Does your site look like a mutant monster compared to when the last web design iteration was launched?

The greatest thing about websites is that they can be changed, but the hardest part of maintaining a website is managing that change. Over time, small changes like content edits and security updates can start to add up to a lot of change and even change the look and feel of a site in a negative way, losing that strong sense of professionalism that the site may have once had. You can even see it for yourself. Check out the Way Back Machine: Enter your domain name and see what your website looked like 1, 2 or 5 years ago. It is quite possible that over time your website has devolved into a mess of unorganized information because of many small changes over time. It’s important to be aware of this and know when it’s time to start fresh.

If your site is in a state of disorganization because of many small changes over time, it is probably time to redesign your website and start fresh.

Does your website reflect your current business model?

We have worked with many companies whose business model required a complete overhaul after their initial debut. Case study #1 is Spec Sensors. Originally, we designed their site to simply explain their products and their purpose. Customers could contact the company if they were interested in more details or making a purchase. After a while, Spec Sensors decided they wanted to sell directly online. We tried just adding an e-commerce component to the existing site. Some headlines were reworded and other content added, and voilà! Their products were then available for purchase online.

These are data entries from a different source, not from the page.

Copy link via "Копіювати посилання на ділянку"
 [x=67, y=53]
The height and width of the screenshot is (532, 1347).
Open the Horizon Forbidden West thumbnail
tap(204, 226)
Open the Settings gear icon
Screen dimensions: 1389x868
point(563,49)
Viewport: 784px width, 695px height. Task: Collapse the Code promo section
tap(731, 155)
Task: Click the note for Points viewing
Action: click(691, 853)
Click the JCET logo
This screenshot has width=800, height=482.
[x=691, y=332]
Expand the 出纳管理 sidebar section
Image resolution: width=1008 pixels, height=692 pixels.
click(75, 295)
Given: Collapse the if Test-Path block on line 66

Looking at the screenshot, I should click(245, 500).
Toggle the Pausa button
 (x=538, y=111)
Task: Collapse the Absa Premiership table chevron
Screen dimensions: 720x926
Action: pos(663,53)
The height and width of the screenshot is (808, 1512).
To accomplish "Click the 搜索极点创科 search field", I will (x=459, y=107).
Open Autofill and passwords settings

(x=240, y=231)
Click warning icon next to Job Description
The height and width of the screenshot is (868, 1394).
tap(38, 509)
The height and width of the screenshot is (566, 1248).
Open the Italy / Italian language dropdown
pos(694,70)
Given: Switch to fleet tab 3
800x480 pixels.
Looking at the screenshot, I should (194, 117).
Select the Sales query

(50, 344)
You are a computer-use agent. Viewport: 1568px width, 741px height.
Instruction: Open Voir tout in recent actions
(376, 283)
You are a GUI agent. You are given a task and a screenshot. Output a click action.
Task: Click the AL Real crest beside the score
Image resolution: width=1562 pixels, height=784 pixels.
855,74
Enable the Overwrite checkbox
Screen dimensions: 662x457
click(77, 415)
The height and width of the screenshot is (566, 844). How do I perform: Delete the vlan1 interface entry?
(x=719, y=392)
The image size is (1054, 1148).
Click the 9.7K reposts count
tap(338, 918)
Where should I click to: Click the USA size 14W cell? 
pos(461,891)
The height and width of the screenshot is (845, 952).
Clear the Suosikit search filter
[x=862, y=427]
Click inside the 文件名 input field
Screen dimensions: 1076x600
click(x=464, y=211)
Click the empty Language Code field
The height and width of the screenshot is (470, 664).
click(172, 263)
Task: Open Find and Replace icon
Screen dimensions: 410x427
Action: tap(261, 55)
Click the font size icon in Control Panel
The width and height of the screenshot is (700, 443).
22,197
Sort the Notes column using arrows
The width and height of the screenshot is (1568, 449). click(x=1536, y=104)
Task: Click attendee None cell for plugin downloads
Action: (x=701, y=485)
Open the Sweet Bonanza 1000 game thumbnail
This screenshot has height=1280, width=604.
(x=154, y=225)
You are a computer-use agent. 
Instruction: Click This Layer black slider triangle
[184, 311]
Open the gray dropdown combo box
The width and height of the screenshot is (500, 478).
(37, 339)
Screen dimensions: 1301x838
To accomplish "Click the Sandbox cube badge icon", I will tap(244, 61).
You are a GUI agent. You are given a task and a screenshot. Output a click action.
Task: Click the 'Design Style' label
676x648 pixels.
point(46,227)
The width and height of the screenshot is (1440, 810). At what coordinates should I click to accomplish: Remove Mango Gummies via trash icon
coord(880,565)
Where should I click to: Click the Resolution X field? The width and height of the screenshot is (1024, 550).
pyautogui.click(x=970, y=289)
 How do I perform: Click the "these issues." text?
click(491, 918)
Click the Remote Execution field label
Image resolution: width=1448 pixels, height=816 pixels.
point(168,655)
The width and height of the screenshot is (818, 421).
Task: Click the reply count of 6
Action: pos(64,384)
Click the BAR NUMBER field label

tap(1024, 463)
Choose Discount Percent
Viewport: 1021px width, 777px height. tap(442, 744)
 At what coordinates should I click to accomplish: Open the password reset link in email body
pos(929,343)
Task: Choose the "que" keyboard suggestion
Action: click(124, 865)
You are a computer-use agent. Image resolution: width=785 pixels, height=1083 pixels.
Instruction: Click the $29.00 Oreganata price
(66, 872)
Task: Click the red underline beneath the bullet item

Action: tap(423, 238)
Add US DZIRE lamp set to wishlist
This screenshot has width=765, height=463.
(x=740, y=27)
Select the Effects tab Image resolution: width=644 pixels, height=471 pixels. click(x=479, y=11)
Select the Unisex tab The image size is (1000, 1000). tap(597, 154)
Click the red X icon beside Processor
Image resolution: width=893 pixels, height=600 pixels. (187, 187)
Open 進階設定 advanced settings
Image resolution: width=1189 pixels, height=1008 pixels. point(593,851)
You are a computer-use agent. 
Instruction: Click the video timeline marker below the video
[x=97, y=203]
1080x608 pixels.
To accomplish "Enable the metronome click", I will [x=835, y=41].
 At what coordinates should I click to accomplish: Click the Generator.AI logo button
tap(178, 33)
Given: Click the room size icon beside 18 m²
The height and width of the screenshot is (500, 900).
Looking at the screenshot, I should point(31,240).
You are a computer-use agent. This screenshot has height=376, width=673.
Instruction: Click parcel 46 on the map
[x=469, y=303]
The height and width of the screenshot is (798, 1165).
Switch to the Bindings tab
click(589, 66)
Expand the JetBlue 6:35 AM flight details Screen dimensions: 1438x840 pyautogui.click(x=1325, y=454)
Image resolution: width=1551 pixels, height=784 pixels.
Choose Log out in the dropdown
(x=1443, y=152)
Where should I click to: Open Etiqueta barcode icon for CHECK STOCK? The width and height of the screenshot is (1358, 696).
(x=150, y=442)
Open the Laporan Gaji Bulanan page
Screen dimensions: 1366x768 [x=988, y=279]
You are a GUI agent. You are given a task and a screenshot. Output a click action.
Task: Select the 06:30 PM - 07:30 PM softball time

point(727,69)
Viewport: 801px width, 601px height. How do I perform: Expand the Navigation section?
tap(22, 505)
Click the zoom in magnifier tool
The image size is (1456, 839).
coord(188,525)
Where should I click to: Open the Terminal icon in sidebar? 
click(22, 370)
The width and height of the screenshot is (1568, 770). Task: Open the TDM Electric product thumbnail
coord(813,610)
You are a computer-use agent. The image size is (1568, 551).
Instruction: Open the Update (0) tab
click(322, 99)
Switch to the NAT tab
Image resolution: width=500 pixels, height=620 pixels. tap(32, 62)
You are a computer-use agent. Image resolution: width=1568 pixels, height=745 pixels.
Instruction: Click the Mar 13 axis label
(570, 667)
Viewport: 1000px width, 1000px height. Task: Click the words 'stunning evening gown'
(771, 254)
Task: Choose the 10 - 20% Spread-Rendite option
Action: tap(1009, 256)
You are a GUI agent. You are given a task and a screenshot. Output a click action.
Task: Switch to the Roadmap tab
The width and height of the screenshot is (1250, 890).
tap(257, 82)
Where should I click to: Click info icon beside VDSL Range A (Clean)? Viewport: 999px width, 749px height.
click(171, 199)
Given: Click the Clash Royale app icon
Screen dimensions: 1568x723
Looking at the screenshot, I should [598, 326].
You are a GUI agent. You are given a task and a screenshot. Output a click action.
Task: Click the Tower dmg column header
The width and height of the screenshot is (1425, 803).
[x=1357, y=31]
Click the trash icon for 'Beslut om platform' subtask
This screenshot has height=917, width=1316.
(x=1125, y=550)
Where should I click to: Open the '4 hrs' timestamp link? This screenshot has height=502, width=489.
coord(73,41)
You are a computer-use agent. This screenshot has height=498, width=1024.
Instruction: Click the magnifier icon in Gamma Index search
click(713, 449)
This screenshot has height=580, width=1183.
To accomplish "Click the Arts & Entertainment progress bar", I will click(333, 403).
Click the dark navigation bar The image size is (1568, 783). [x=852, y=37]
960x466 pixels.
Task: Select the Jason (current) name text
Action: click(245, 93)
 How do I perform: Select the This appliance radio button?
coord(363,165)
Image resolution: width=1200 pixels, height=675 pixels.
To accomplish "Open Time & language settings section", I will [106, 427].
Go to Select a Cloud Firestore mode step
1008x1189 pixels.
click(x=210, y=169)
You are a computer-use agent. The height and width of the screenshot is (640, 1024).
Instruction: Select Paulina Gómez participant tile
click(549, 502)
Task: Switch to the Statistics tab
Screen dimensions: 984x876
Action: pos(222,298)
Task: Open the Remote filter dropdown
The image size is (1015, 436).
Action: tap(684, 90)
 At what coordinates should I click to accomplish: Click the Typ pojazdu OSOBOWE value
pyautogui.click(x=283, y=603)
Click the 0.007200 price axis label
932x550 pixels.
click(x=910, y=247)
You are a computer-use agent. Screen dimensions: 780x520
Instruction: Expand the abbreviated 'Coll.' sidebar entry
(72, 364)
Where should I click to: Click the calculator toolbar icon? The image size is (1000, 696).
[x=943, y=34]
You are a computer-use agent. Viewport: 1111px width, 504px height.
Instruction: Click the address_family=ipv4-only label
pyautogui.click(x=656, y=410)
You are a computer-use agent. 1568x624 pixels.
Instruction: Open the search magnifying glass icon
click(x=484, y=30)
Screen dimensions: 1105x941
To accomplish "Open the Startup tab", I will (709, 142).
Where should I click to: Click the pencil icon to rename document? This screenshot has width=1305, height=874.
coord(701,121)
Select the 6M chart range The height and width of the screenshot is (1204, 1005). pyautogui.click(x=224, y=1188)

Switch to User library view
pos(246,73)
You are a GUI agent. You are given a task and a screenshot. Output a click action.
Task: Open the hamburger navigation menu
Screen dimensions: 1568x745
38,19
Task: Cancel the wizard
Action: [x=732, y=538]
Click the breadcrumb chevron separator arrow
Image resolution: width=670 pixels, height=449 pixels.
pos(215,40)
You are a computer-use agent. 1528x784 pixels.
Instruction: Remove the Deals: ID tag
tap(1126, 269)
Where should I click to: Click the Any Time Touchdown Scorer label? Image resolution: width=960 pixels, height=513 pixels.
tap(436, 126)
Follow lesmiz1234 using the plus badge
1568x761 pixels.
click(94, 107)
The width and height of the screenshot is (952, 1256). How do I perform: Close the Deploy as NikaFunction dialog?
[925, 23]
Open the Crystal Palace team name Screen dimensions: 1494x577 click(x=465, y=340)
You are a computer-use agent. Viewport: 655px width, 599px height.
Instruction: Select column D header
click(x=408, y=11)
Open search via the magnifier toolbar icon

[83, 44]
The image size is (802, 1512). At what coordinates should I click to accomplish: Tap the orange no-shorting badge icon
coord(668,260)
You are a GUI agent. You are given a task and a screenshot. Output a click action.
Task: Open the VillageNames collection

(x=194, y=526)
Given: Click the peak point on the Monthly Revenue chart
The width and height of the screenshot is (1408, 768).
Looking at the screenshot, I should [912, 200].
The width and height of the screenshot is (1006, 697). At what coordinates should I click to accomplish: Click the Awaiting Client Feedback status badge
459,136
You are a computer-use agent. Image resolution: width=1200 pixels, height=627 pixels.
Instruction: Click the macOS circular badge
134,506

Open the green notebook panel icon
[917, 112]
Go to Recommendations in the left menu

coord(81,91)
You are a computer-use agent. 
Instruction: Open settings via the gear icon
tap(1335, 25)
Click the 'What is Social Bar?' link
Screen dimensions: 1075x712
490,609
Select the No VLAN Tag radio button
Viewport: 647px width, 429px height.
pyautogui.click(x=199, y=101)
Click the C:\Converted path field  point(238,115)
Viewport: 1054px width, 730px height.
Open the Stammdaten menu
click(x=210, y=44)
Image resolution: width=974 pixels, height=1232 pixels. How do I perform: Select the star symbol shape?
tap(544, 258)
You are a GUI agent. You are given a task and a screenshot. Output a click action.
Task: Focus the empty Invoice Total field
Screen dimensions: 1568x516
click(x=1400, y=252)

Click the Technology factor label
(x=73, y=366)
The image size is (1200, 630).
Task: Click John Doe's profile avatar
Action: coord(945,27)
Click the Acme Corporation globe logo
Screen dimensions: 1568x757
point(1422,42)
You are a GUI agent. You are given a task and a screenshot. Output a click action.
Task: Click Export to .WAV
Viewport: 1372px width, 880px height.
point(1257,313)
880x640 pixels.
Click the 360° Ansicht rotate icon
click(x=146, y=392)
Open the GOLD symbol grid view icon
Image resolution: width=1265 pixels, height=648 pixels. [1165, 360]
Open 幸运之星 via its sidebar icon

However, there was a small problem: nobody was really purchasing from the website – customers continued to call in because they were unsure if they could buy from the website, since the e-commerce component was originally added as an afterthought.

Our solution was an full website re-design. We approached it with the intention of ensuring this was an e-commerce website and not simply an informational website with an “Add to cart” button slapped on top. The result – a dramatic increase in the number of online sales compared to the previous version of the site.

If you have changed your business objectives, target audience or marketing strategy, it is time to redesign your website.

Are you offering the same products and/or services?

Most businesses change and evolve over time. Your industry changes with new technology, your customers become more savvy, or you create a revolutionary new product or service in your own industry. Change is the most reliable constant in business world. Enter Case Study #2 …

We have been working with a client on their site since February of 2012. He created a brand new product that was trying to be significantly better than all others currently on the market. He knew the website would be important and decided to engage with us early in the product development process. But over time and after many iterations of his product, it became clear that he may have engaged us too early. As he went through the process of fine tuning his product, he was also updating the original website design to try and make it work with the product changes before it launched. Before we knew it, years had gone by and we all realized that the original design we were working with was no longer an accurate portrayal of how far his product had progressed. Solution? We decided to start fresh. We created a new look and feel based on the new direction the product had taken. The general response to the new re-designed site was much more positive than the one that had been worked and re-worked over and over to try and accomplish the same result.

If you have changed what your business makes or the exact services you provide, it is definitely time to redesign your website.

Have you tested the effectiveness of your site?

Just because you have a website up and some traffic coming in doesn’t mean it is working well for you. If you have an e-commerce site with a .5% conversion rate, there might be something not quite working with the design of your site. However, it’s near impossible to how effective a new design will be until it is launched. In reality the best way to know what is truly successful is to test it. In the case of website design, the best way to do this is to create multiple versions and run A/B tests. Case Study #3: ourselves.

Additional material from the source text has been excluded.